I’m watching the people, having my coffee and watching the people. It’s what you do. You sit, smoke your cigarette slowly letting most of it burn away between intermittent inhales and sip your coffee, also slowly, demonstrating to the world watching you, sit and sip, that you have time, time in the afternoon to do so. And you watch the people, the tall ones, the short ones, the fat and skinny, old and young, dressed to impress, or for work, or as if it was an afterthought altogether, you watch as they walk by. It’s what everyone does when it’s sunny, when it’s gray, day or night, everyday.

Among the overdressed, dressed to be seen, tall skinny, jeaned and heeled, booted and t-shirted, phone attached business cafe casual, walking or sitting; are the others in between who work more to be seen but are inevitably harder to see.

A very old man in a gray overcoat and hat made his rounds at the cafe with a small ceramic candy dish in his hand asking for money. Almost invisible, to almost everyone; except for the woman behind him waiting to pimp her baby to the same string of café coffee sipping customers. I saw her. She eyed him with the contempt of someone who feels encroached upon as if begging pity were territorial. She watched, then moved on knowing that she would do better to get ahead of the old guy at the next café since there’s only so much to expect from café customers, best to get there first.
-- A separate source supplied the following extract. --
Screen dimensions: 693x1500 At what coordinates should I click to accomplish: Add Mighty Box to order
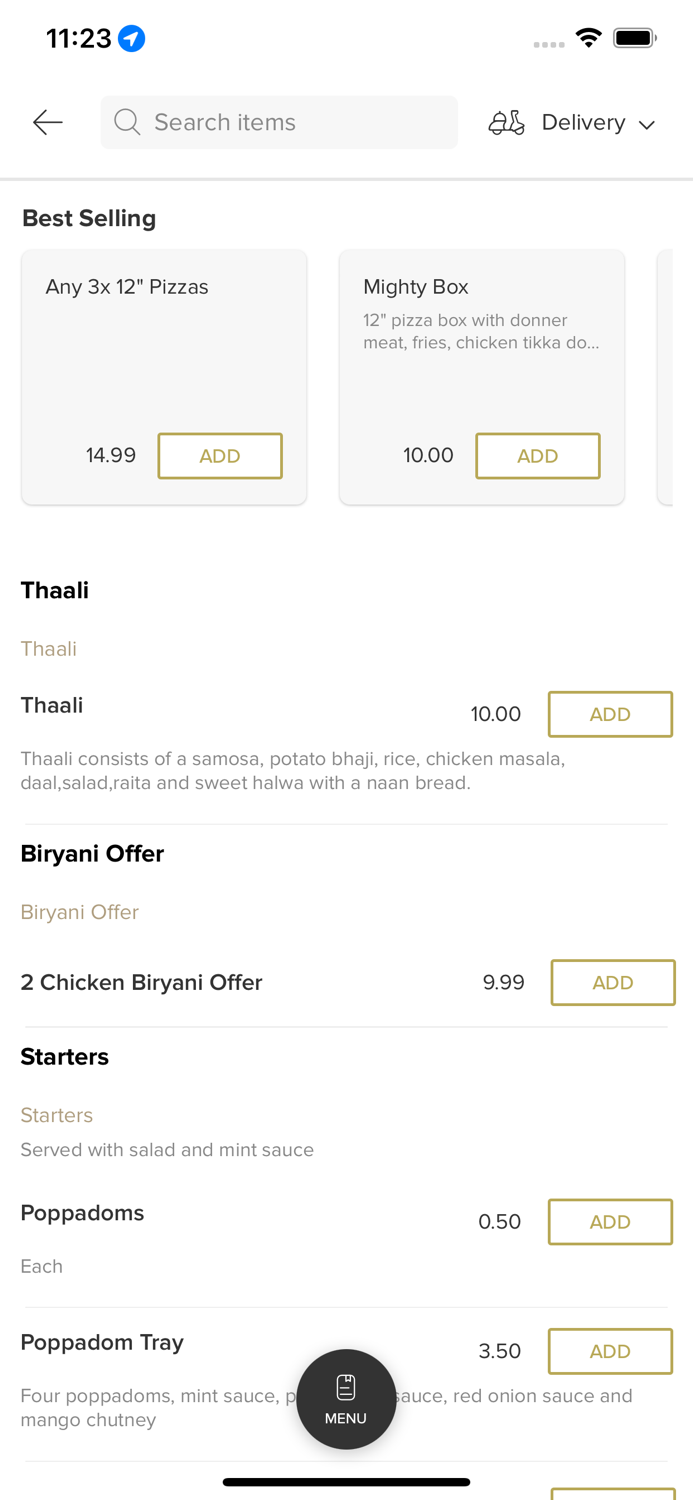537,456
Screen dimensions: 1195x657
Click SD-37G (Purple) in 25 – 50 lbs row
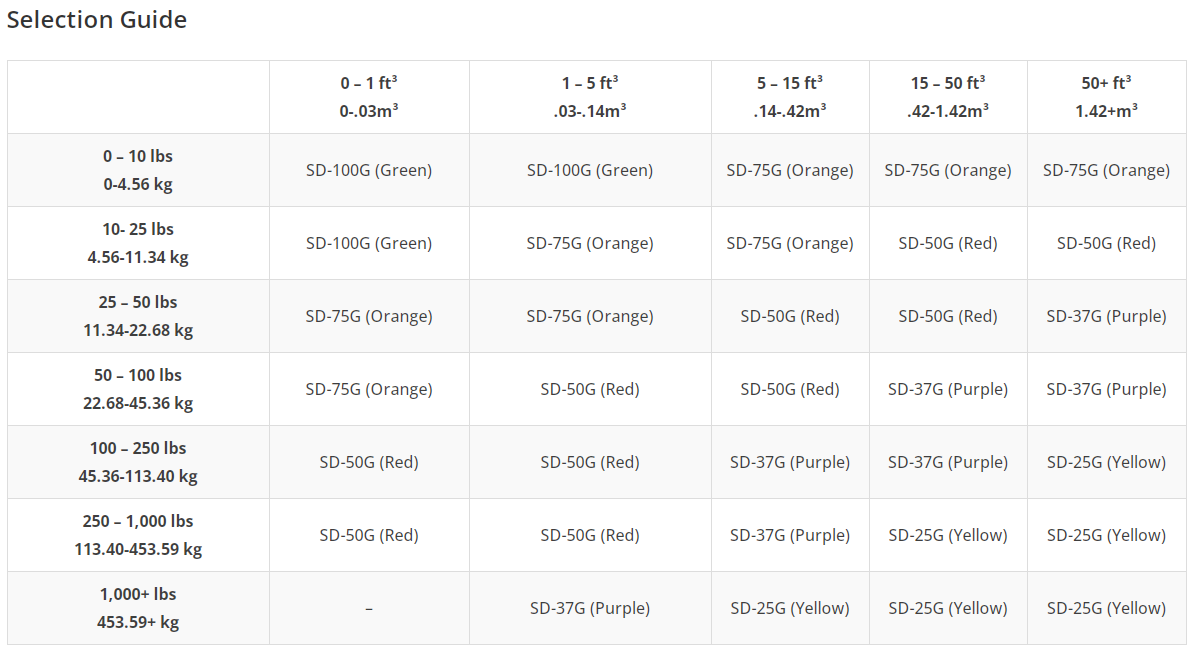(1107, 316)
I watched him. He wasn’t typical, dressed as best he could, hair neat, hat straight, jacket, overcoat, old, tired, walking slowly but standing straight, clear eyed. As he went from one table to the next looking at the customers I wondered what I would do when he got to me. Then he answered my question.
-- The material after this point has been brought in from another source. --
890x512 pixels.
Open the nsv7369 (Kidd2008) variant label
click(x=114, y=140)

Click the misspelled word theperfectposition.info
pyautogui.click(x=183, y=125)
At the next table, a group of four business casual, late after lunch coffee, meeting-discussing-something-important forty-somethings gave him a bit of change, a small bit, maybe ten Lipa, nothing, from the change on their table. The old man looked in the ceramic candy dish at the coin and a look of dignity and contempt came over his face, a look that said ‘I am old and poor. My world was different than yours and these are my circumstances. Yes, I am asking you for money but this, this single coin is not worth the effort I’ll have to exert to carry it. From you it is an insult, to my age and to what I’ve seen that came before you.’ With a wave of his hand he added without saying a word, ‘For you I prefer to remain invisible.’ Slowly, arthritically , he removed the ten Lipa coin from his ceramic dish and placed it on the table with an exaggerated flourish, firmly deliberately, resulting in a nicely audible bronze against wood click, and dismissed them.

He didn’t come to my table after that. Instead he haltingly pushed forward to the next cafe, likely taking his place behind the baby pimping woman with the evil eyes. I finished my coffee and thought about the things I needed to buy at the market.

On my way home, dodging style conscious bag toting shoppers looking for the names they know on shop windows, and various young and old, smoking, walking, hurried and slow, I passed a woman sitting in front of a name-you-know lingerie shop with her left pant leg rolled up revealing a prosthesis, an outstretched hand and upward looking, searching eyes. I see her from time to time.

Beyond her and ahead of me, working towards the next café I see the old man again and I think about dignity and food, and what he’s seen that I can’t imagine, and walking around everyday missing someones and somethings, and asking for coins, and old, old eyes, old hands. I gave him a pocket full and some paper for my thoughts and ignorance.